── MATERIAL PROVIDED

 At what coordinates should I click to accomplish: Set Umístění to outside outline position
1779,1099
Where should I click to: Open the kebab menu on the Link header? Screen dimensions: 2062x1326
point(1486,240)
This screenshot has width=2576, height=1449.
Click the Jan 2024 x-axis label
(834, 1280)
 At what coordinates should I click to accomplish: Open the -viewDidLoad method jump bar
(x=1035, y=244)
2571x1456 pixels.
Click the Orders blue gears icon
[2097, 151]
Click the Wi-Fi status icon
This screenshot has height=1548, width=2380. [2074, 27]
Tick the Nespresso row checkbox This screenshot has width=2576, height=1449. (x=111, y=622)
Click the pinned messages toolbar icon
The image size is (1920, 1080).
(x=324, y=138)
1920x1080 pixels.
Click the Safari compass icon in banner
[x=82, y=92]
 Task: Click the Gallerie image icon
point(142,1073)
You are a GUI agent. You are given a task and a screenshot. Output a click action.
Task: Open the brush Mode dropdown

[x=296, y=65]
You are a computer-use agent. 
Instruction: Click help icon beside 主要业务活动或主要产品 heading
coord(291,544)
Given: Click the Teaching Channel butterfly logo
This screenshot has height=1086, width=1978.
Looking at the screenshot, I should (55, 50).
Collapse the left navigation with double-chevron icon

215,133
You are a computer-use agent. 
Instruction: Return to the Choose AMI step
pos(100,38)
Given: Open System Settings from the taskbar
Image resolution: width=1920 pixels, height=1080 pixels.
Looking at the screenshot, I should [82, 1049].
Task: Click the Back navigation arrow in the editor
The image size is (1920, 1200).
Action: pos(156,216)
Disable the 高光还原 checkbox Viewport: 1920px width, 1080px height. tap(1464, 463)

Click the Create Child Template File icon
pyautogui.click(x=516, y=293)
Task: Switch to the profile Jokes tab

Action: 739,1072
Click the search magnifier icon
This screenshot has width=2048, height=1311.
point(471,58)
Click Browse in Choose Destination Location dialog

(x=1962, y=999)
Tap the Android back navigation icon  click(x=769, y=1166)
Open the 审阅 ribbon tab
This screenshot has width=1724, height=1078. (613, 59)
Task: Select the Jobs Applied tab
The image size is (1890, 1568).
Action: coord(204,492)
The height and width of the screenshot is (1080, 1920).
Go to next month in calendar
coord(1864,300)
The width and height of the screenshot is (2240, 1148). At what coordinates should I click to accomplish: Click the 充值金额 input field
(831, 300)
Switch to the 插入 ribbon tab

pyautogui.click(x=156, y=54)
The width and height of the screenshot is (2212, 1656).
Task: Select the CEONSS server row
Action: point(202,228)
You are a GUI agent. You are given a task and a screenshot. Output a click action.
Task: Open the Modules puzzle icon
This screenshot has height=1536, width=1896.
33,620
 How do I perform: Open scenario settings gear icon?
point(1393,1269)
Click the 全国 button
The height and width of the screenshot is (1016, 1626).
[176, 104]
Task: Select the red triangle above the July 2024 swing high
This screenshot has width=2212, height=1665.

────

__WORK TO BE COMPLETED__
Quote all of the entries verbatim.

__ANSWER TO THIS EXERCISE__
 At what coordinates should I click to accomplish: Set Umístění to outside outline position
1779,1099
Where should I click to: Open the kebab menu on the Link header? Screen dimensions: 2062x1326
point(1486,240)
This screenshot has width=2576, height=1449.
Click the Jan 2024 x-axis label
(834, 1280)
 At what coordinates should I click to accomplish: Open the -viewDidLoad method jump bar
(x=1035, y=244)
2571x1456 pixels.
Click the Orders blue gears icon
[2097, 151]
Click the Wi-Fi status icon
This screenshot has height=1548, width=2380. [2074, 27]
Tick the Nespresso row checkbox This screenshot has width=2576, height=1449. (x=111, y=622)
Click the pinned messages toolbar icon
The image size is (1920, 1080).
(x=324, y=138)
1920x1080 pixels.
Click the Safari compass icon in banner
[x=82, y=92]
 Task: Click the Gallerie image icon
point(142,1073)
You are a GUI agent. You are given a task and a screenshot. Output a click action.
Task: Open the brush Mode dropdown

[x=296, y=65]
You are a computer-use agent. 
Instruction: Click help icon beside 主要业务活动或主要产品 heading
coord(291,544)
Given: Click the Teaching Channel butterfly logo
This screenshot has height=1086, width=1978.
Looking at the screenshot, I should (55, 50).
Collapse the left navigation with double-chevron icon

215,133
You are a computer-use agent. 
Instruction: Return to the Choose AMI step
pos(100,38)
Given: Open System Settings from the taskbar
Image resolution: width=1920 pixels, height=1080 pixels.
Looking at the screenshot, I should [82, 1049].
Task: Click the Back navigation arrow in the editor
The image size is (1920, 1200).
Action: pos(156,216)
Disable the 高光还原 checkbox Viewport: 1920px width, 1080px height. tap(1464, 463)

Click the Create Child Template File icon
pyautogui.click(x=516, y=293)
Task: Switch to the profile Jokes tab

Action: 739,1072
Click the search magnifier icon
This screenshot has width=2048, height=1311.
point(471,58)
Click Browse in Choose Destination Location dialog

(x=1962, y=999)
Tap the Android back navigation icon  click(x=769, y=1166)
Open the 审阅 ribbon tab
This screenshot has width=1724, height=1078. (613, 59)
Task: Select the Jobs Applied tab
The image size is (1890, 1568).
Action: coord(204,492)
The height and width of the screenshot is (1080, 1920).
Go to next month in calendar
coord(1864,300)
The width and height of the screenshot is (2240, 1148). At what coordinates should I click to accomplish: Click the 充值金额 input field
(831, 300)
Switch to the 插入 ribbon tab

pyautogui.click(x=156, y=54)
The width and height of the screenshot is (2212, 1656).
Task: Select the CEONSS server row
Action: point(202,228)
You are a GUI agent. You are given a task and a screenshot. Output a click action.
Task: Open the Modules puzzle icon
This screenshot has height=1536, width=1896.
33,620
 How do I perform: Open scenario settings gear icon?
point(1393,1269)
Click the 全国 button
The height and width of the screenshot is (1016, 1626).
[176, 104]
Task: Select the red triangle above the July 2024 swing high
This screenshot has width=2212, height=1665.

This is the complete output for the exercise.